* begin PAGE *
And a simple script would be:

analysis = tune.run(
    "PPO",
    stop={"episode_reward_mean": 100},
    config={
        "env": "CartPole-v1",
        "num_gpus": 0,
        "num_workers": 4,
        "lr": tune.grid_search([0.01, 0.001]),
    },
    local_dir="/storage/"
)
DmitriGekhtman commented 2 years ago

Just re-confirming -- Is the following correct:

  1. The issue does occur if you use Ray Job Submission to submit the script. (It may also happen with other submission methods.)
  2. The issue occurs only when you run the script the second time?
peterghaddad commented 2 years ago
  1. That is correct, also seeing this when using the Ray Client.
  2. Only after a cluster is created. For example, if I launch a new cluster it scales okay the first time -> the experiment runs and finishes. Then I re-submit the same experiment and it is unable to scale (after waiting for resources to de-scale). Also, will happen for N number of times after.
* end PAGE *
WHAT TO WORK ON:
1/ In the thread, which two learning rates does the script grid-search over?
2/ Please reproduce the thread word for word from "1. The issue" to "of times after.".
* begin INFORMATION PROVIDED *
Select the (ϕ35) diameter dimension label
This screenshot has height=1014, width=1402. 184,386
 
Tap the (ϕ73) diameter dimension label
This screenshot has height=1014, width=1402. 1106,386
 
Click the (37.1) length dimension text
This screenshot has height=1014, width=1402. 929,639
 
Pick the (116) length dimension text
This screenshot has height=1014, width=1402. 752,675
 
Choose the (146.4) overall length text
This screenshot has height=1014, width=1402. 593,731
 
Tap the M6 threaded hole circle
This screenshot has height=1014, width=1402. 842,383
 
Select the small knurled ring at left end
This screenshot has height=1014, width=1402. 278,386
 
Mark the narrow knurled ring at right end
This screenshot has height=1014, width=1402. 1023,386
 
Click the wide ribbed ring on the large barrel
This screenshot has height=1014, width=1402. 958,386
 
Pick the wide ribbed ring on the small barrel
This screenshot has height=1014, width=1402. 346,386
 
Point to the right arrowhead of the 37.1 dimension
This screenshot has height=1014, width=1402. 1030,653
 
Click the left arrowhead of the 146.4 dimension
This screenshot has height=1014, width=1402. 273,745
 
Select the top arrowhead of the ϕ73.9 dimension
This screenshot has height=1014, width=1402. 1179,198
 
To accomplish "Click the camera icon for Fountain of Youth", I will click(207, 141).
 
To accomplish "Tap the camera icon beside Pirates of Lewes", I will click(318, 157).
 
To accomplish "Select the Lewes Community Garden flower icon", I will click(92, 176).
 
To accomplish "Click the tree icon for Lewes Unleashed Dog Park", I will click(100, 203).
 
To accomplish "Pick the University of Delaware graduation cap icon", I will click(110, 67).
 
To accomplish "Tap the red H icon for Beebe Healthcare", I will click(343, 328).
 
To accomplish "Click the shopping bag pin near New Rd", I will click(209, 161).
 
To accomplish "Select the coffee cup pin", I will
* end INFORMATION PROVIDED *
THE ANSWERS:
1/ 0.01 and 0.001

2/
1. The issue does occur if you use Ray Job Submission to submit the script. (It may also happen with other submission methods.)
  2. The issue occurs only when you run the script the second time?
peterghaddad commented 2 years ago
  1. That is correct, also seeing this when using the Ray Client.
  2. Only after a cluster is created. For example, if I launch a new cluster it scales okay the first time -> the experiment runs and finishes. Then I re-submit the same experiment and it is unable to scale (after waiting for resources to de-scale). Also, will happen for N number of times after.